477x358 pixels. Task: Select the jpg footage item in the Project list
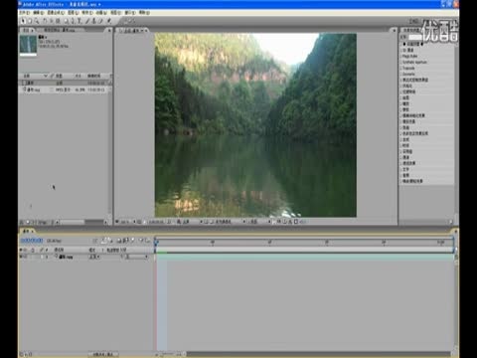pos(65,90)
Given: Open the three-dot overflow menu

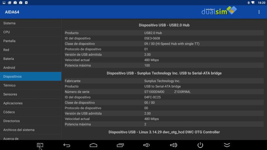Looking at the screenshot, I should tap(259, 12).
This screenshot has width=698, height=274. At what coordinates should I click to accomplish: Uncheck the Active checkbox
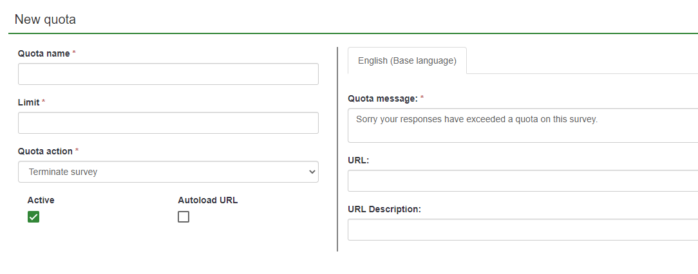tap(33, 217)
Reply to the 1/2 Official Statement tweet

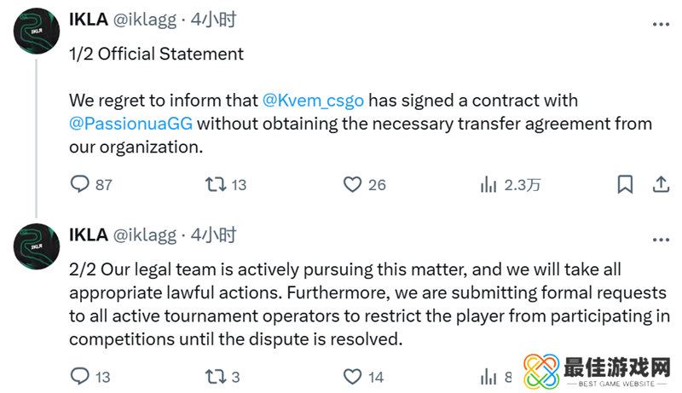tap(80, 183)
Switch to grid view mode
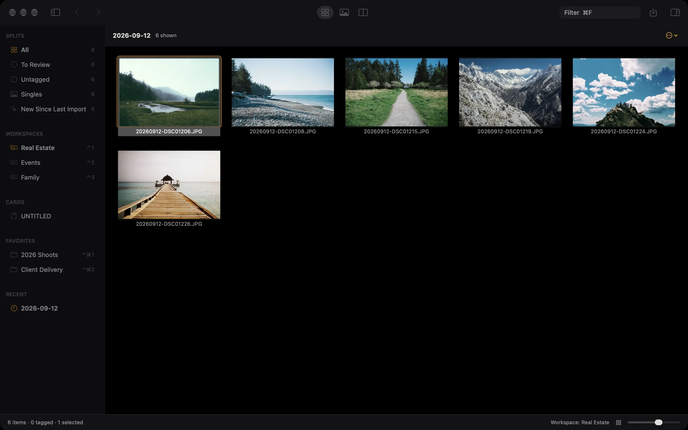 pos(325,12)
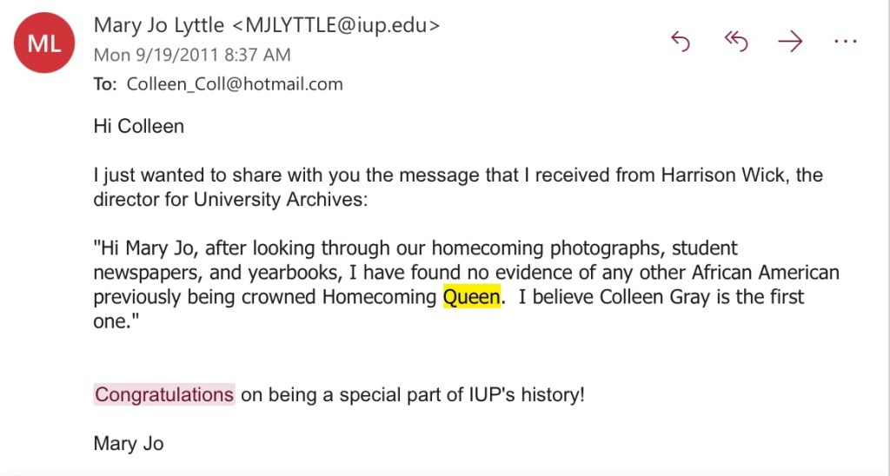
Task: Click the To: label
Action: 104,84
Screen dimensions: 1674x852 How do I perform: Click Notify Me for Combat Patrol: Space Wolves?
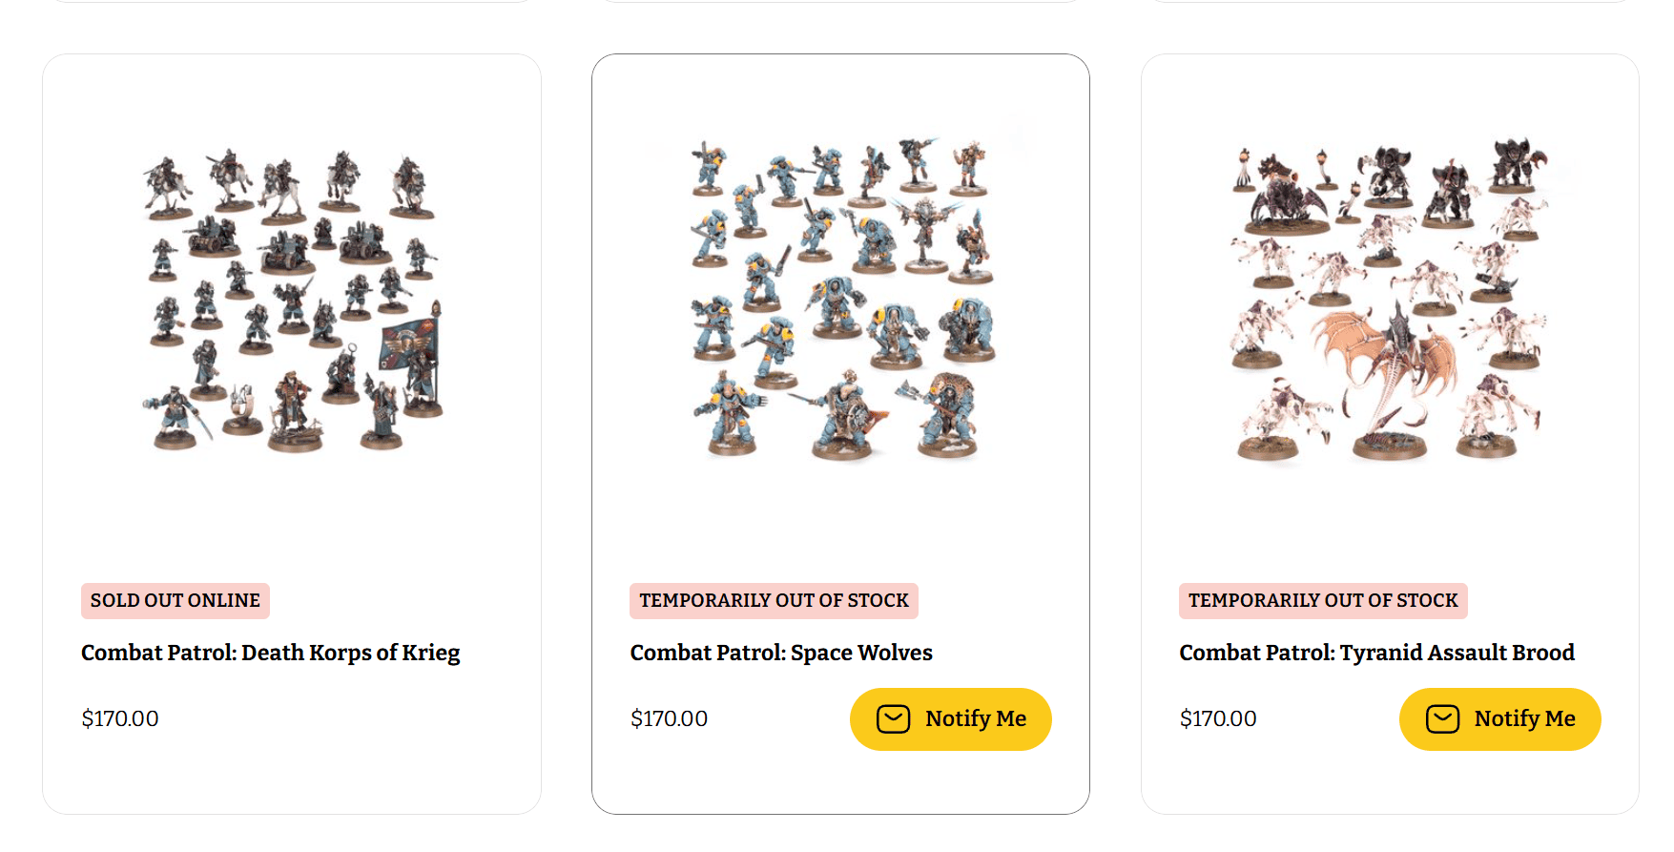[x=950, y=719]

════

Copy exactly, leaving out pictures, the lines from the line containing "Given: Open the three-dot overflow menu" through the last line of the records.

Given: Open the three-dot overflow menu

Looking at the screenshot, I should tap(259, 12).
This screenshot has width=698, height=274. At what coordinates should I click to accomplish: Uncheck the Active checkbox
tap(33, 217)
Reply to the 1/2 Official Statement tweet

tap(80, 183)
Switch to grid view mode
 pos(325,12)
Task: Click the To: label
Action: 104,84
Screen dimensions: 1674x852 How do I perform: Click Notify Me for Combat Patrol: Space Wolves?
[x=950, y=719]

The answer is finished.